Data shown:
------------------------
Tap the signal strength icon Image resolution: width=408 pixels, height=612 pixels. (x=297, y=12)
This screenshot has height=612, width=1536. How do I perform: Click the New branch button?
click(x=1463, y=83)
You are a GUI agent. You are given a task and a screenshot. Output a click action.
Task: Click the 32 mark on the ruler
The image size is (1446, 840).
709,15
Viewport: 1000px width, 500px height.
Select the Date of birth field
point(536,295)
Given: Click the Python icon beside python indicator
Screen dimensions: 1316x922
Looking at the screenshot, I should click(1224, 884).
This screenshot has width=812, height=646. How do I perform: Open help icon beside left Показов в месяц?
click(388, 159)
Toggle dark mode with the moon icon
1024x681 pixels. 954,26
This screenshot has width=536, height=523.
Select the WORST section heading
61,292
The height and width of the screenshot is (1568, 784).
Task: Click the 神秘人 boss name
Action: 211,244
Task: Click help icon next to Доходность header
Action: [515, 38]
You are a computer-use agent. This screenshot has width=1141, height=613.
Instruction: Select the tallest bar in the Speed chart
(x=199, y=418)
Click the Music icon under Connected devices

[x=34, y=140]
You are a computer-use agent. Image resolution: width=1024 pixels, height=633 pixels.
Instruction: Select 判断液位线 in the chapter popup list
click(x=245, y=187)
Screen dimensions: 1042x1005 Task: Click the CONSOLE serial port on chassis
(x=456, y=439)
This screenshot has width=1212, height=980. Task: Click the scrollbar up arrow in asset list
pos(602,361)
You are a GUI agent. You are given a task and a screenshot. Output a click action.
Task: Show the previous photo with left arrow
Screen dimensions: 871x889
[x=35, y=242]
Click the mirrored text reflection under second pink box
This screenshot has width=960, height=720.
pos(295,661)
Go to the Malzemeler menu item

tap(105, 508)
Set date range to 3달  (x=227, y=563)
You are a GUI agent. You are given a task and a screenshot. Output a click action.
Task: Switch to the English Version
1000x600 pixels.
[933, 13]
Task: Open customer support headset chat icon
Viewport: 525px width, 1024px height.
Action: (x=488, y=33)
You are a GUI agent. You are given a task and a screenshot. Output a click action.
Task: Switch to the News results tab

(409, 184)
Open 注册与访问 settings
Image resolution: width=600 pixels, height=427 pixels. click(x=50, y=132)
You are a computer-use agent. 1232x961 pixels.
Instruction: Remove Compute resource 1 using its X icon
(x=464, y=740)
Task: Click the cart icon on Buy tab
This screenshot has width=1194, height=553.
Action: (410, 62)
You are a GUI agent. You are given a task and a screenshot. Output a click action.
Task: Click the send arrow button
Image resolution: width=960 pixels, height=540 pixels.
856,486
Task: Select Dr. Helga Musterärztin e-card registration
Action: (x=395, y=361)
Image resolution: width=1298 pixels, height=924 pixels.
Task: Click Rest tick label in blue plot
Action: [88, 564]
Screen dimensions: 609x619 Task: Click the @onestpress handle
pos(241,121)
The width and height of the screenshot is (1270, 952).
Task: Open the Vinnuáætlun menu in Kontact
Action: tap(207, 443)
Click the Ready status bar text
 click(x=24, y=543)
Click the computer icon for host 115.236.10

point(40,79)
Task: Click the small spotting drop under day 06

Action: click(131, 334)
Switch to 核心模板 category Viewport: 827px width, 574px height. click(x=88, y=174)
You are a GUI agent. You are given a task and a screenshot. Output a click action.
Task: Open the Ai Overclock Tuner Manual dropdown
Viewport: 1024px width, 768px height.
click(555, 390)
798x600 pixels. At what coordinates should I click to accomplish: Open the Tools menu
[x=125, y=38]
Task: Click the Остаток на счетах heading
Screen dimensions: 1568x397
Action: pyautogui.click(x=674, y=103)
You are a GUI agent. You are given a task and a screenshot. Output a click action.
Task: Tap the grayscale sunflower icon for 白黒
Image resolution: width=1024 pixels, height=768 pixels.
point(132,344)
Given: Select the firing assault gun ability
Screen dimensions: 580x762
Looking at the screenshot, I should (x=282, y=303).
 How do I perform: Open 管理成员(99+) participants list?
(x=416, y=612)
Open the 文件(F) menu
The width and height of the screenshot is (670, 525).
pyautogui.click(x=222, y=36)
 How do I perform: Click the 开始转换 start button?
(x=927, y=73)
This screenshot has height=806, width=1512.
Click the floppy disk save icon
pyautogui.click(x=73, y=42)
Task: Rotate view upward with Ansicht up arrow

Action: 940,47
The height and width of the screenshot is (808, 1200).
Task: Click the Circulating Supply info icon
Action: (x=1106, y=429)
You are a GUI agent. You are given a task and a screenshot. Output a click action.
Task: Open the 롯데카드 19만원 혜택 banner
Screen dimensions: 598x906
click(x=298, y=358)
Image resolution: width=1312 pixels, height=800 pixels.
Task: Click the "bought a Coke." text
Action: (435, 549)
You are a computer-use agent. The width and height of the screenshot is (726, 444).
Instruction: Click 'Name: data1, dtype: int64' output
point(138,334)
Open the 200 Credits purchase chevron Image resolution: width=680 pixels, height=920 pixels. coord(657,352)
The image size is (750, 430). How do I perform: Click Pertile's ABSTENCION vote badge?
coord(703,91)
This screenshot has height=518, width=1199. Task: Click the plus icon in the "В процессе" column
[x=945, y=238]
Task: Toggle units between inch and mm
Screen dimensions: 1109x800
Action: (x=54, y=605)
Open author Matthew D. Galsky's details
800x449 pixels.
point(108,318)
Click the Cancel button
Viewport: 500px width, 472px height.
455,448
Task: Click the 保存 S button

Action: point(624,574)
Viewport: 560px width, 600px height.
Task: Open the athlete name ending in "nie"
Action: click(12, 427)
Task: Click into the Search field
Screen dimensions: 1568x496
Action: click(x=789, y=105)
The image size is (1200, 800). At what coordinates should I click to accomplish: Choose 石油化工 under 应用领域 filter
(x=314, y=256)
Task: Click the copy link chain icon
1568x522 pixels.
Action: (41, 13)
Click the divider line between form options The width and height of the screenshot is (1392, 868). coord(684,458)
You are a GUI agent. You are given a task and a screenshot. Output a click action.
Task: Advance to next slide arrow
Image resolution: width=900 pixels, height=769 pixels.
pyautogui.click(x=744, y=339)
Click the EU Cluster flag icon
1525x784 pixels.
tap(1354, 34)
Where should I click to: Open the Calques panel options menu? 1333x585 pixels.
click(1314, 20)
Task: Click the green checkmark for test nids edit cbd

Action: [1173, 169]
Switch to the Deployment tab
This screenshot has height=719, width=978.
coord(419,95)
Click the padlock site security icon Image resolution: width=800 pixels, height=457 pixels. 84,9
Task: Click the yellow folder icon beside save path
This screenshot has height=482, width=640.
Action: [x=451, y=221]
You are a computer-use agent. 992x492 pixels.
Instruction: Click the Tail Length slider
------------------------
Assignment: Among the lines above, which ones include the word "between"? Copy them.

Response to the exercise:
Task: Toggle units between inch and mm
Click the divider line between form options The width and height of the screenshot is (1392, 868). coord(684,458)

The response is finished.